Rows showing where targets appear

[start]

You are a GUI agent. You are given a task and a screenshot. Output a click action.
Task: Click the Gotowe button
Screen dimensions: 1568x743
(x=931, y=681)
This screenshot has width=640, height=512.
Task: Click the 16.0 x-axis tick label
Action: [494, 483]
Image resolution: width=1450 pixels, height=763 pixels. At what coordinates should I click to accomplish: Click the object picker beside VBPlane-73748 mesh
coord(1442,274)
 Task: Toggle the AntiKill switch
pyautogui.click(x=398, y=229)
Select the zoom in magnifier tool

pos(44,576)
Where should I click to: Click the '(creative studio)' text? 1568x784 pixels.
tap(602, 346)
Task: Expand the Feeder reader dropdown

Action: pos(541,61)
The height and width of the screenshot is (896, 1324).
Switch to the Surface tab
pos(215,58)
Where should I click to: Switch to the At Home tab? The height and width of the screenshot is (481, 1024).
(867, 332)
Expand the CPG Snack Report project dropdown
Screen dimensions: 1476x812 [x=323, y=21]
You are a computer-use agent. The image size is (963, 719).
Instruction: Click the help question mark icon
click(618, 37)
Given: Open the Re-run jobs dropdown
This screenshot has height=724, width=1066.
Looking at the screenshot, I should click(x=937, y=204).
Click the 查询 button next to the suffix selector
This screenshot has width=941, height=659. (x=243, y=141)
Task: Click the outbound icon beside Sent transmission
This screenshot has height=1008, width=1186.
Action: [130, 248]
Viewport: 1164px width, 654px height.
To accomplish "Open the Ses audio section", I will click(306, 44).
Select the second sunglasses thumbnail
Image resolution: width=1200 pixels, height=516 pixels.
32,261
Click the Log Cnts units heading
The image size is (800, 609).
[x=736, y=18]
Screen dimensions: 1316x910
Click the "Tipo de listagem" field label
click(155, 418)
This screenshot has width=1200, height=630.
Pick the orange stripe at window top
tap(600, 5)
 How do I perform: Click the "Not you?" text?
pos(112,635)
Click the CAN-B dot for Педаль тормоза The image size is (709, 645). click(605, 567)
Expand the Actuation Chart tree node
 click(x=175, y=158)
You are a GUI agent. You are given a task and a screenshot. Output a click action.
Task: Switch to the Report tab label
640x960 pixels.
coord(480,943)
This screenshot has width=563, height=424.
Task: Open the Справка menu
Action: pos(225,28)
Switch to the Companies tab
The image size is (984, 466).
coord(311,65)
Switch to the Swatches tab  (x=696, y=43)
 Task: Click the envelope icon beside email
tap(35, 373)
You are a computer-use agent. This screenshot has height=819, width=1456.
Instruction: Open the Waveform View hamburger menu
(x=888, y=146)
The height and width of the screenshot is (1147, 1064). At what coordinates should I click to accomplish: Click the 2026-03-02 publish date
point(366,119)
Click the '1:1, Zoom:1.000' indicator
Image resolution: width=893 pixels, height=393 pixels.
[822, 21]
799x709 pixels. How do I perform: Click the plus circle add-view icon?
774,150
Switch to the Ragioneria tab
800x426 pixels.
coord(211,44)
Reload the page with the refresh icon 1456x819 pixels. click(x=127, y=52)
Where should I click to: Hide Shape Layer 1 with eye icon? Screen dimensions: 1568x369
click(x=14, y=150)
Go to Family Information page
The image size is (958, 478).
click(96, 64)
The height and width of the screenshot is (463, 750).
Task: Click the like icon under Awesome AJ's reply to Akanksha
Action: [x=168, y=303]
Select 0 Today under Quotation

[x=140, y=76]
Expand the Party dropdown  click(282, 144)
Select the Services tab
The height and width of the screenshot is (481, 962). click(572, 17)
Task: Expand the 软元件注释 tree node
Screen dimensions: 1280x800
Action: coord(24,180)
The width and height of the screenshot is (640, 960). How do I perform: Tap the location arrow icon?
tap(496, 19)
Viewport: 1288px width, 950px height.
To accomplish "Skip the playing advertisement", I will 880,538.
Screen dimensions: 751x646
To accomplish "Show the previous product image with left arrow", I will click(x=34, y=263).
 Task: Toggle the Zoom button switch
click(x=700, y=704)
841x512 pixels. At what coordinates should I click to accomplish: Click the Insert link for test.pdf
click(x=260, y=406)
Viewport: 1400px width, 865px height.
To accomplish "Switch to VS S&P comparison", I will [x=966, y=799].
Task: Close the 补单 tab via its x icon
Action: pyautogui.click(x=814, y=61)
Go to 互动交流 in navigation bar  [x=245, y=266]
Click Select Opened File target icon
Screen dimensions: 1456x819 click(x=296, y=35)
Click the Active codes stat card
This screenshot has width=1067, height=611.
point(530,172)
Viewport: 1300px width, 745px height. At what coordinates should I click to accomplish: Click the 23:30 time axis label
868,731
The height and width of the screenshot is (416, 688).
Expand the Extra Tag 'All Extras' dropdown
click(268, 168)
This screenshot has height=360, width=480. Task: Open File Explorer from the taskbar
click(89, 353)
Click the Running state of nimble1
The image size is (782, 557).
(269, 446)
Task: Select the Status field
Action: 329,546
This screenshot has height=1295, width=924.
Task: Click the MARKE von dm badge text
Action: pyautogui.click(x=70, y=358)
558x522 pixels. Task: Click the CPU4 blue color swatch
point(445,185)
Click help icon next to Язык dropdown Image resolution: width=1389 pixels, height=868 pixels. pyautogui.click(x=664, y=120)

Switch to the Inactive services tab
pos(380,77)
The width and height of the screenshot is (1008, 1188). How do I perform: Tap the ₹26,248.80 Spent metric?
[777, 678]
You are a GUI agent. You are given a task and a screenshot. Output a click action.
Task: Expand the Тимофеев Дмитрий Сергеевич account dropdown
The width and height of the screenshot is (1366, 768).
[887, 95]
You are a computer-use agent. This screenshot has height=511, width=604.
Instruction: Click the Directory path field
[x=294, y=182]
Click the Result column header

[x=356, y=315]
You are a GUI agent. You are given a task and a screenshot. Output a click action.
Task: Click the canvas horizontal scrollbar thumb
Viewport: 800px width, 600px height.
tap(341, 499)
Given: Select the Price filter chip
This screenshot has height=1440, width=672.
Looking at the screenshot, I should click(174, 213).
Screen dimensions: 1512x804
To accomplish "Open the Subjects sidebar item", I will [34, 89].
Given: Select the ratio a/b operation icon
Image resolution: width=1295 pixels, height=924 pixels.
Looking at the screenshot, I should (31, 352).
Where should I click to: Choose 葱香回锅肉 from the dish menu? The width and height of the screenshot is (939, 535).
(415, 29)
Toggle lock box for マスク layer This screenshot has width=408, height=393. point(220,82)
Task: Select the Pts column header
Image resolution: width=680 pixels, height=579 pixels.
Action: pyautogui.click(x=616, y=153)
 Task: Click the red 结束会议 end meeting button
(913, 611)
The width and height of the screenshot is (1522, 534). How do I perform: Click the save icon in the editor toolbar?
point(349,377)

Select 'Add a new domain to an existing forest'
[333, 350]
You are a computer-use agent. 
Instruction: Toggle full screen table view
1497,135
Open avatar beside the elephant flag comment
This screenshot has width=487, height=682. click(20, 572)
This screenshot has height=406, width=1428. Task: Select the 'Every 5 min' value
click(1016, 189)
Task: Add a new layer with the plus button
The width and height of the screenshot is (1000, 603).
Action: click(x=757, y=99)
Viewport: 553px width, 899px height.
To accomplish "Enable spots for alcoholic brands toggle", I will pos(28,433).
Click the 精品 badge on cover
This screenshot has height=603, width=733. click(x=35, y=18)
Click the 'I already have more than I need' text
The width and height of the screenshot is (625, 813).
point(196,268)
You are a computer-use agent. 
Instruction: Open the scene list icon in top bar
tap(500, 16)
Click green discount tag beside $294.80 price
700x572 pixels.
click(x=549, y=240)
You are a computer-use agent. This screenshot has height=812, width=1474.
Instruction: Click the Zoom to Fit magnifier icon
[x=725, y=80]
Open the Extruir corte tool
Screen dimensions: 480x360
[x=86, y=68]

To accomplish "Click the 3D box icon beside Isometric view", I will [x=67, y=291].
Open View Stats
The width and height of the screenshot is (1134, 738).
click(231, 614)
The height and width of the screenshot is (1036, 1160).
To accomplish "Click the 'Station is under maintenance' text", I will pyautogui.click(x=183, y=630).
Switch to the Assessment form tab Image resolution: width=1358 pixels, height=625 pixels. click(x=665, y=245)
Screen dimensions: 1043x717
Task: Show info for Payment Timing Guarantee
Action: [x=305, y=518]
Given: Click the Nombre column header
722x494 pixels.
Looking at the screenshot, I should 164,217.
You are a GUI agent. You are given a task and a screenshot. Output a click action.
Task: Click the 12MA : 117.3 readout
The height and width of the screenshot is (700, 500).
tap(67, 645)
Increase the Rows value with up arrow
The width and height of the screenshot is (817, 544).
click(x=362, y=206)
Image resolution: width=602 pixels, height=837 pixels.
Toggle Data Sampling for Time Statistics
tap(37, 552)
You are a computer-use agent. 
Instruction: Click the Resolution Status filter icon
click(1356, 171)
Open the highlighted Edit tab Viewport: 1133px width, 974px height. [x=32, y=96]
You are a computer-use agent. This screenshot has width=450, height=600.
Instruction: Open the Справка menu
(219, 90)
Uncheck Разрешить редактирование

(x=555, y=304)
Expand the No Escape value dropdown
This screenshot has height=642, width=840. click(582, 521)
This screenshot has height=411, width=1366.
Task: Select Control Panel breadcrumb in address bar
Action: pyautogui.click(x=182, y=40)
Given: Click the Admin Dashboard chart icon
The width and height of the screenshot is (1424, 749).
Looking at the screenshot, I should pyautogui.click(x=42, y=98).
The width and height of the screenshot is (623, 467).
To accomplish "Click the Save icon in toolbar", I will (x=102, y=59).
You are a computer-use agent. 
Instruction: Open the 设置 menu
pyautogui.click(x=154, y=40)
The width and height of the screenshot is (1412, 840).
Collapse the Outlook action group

[end]

Task to carry out.
Can you revise everything from the line containing "Given: Select the ratio a/b operation icon" down to the line containing "point(349,377)", putting "Screenshot resolution" in place of "Image resolution" and keeping everything else the same?

Answer to this problem.
Given: Select the ratio a/b operation icon
Screenshot resolution: width=1295 pixels, height=924 pixels.
Looking at the screenshot, I should (31, 352).
Where should I click to: Choose 葱香回锅肉 from the dish menu? The width and height of the screenshot is (939, 535).
(415, 29)
Toggle lock box for マスク layer This screenshot has width=408, height=393. point(220,82)
Task: Select the Pts column header
Screenshot resolution: width=680 pixels, height=579 pixels.
Action: pyautogui.click(x=616, y=153)
 Task: Click the red 结束会议 end meeting button
(913, 611)
The width and height of the screenshot is (1522, 534). How do I perform: Click the save icon in the editor toolbar?
point(349,377)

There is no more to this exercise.